I must have been the last person on God's green earth to have known that the pope had died.

I was picked up this morning by my long term friend, who is a retired Pastor, to accompany me to court this morning.

I had no idea, (not keeping up with recent news) until  he mentioned the popes death.

We had some debate about the //Prophecy of the Popes// for anyone that's interested.

(Aside from my legal issues).

Anyway, whats not to like about death (as per naomis post) if you are religious?

A welome relief from life to many...

Religious or not....

I can't imagine celebrating the death of someone unless you're a Muchkin from The Wizzrd of Oz.

 

^^its not celebrating their death , but celebrating their life 

^ Yes Indeed! Gosh

Bazile et al  . //its not celebrating their death , but celebrating their life // 

Normal societal convention decrees that funerals are where you mourn the dead, and memorial services, which usually take place after about a six month interval, are where you celebrate their lives.

I don't think there is anything wrong in celebrating the death of somebody who did terrible wrong. If nothing else, they are no longer capable of harming anyone.

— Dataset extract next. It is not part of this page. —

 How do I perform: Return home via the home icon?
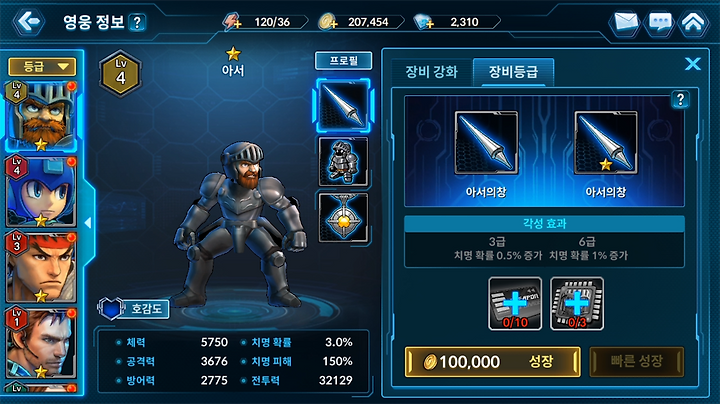[693, 22]
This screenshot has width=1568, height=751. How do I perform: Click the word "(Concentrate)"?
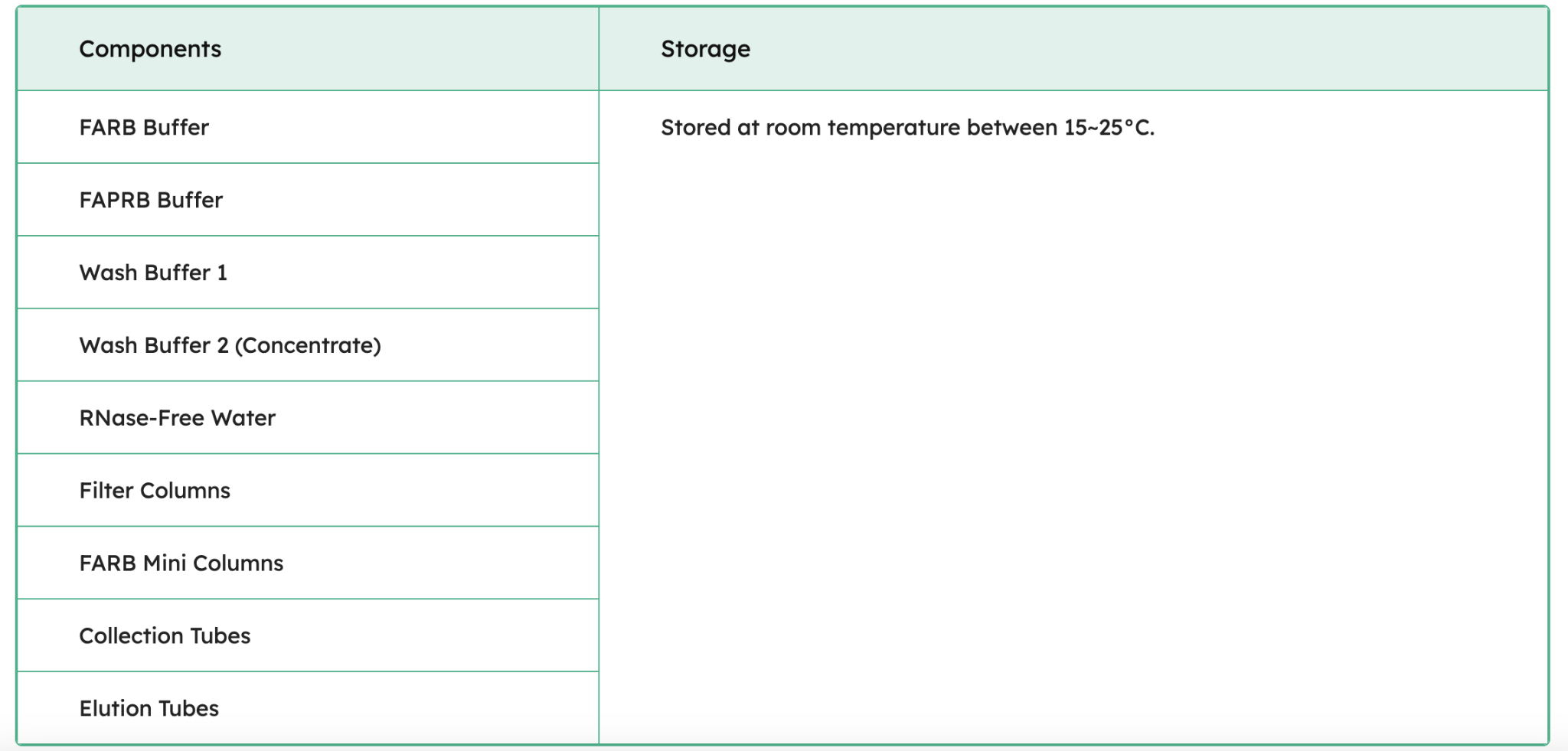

For me usually a time for mourning after someone has passed away... shed a tear or two... but later celebrate their lives... I don't know the full story on this one, so I'll reserve any further comment.

@1406

There are Christian denominations where the mourning sits aside the celebration of the life , especially at the funeral service 

Grieving is a normal human reaction when a love one dies. For a Christian if they have given their life to Jesus while on earth there is the promise of eternal life in the presence of God.

People are capable of displaying more than one emotion funny enough. When a Christian dies his family will naturally grieve and experience deep sadness, while also there is joy that they are with God. There is no conflict here, all are valid emotions

You don't want to over specify why people act in a certain way. We are complex creatures and act out of a soup of reasons.

Saying the dead are in a better place or their suffering has ended, deals with them but what about us who are left behind? The investment we had in our relationship is now lost. Their passing has created a hole in our life.

We can be thankful for who they were to us; and for the memories we can carry with us. We can honour them by practicing what they taught us; but there is value in grief, learning to let go. We are not in charge and need to accept our limitations with grace.